[INSTRUCTIONS TO FOLLOW] Swap "Open" for "Select" throughout the records below, reproducing every line otherwise unchanged. Omit the pictures from the output.
****************
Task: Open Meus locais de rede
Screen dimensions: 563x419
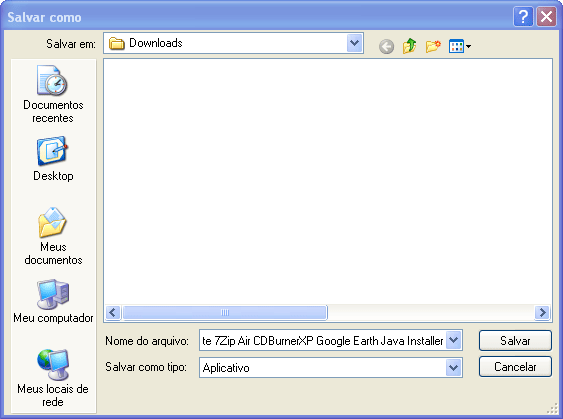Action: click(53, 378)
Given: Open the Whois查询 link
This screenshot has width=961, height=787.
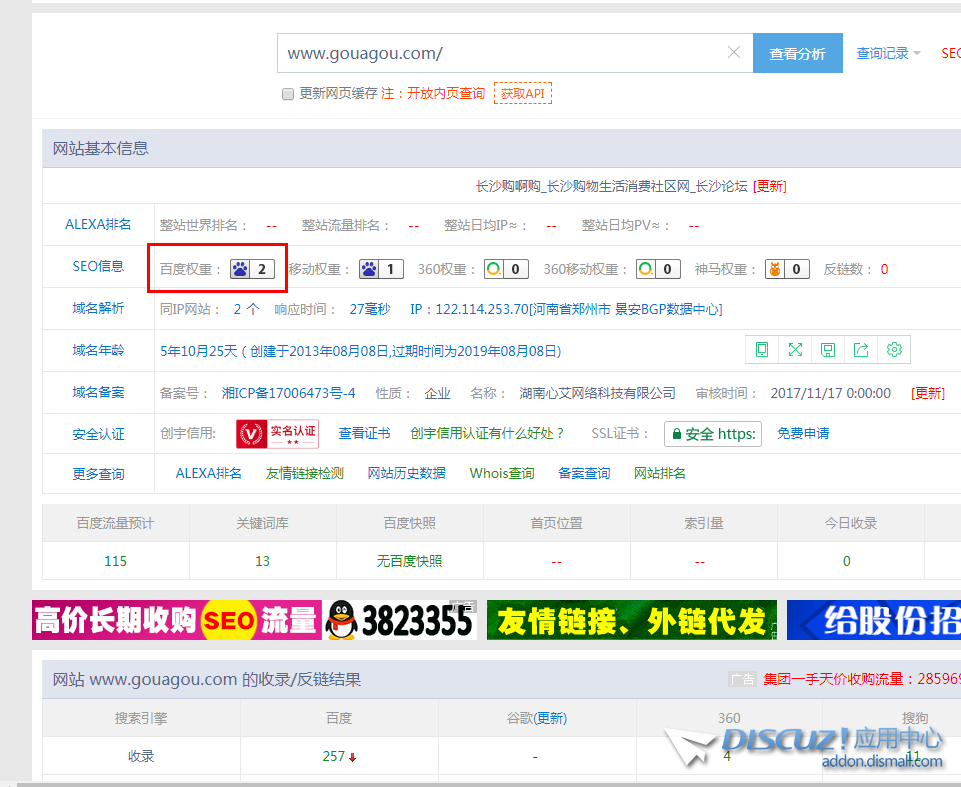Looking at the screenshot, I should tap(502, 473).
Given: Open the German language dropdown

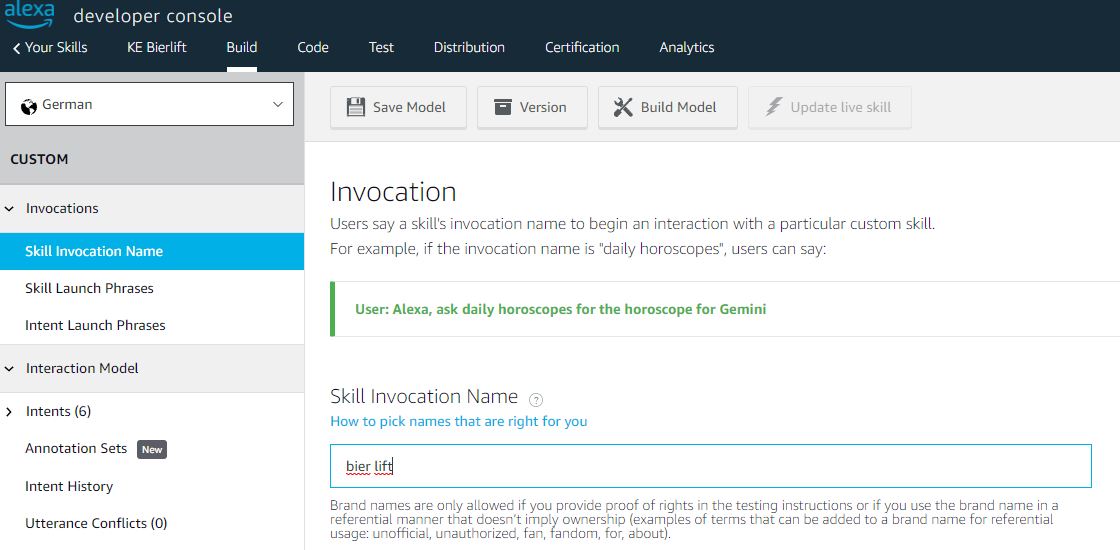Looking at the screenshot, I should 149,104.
****************
[COMPLETE ANSWER]
Task: Select Meus locais de rede
Screen dimensions: 563x419
Action: click(53, 378)
Given: Select the Whois查询 link
This screenshot has width=961, height=787.
Looking at the screenshot, I should tap(502, 473).
Given: Select the German language dropdown

Looking at the screenshot, I should 149,104.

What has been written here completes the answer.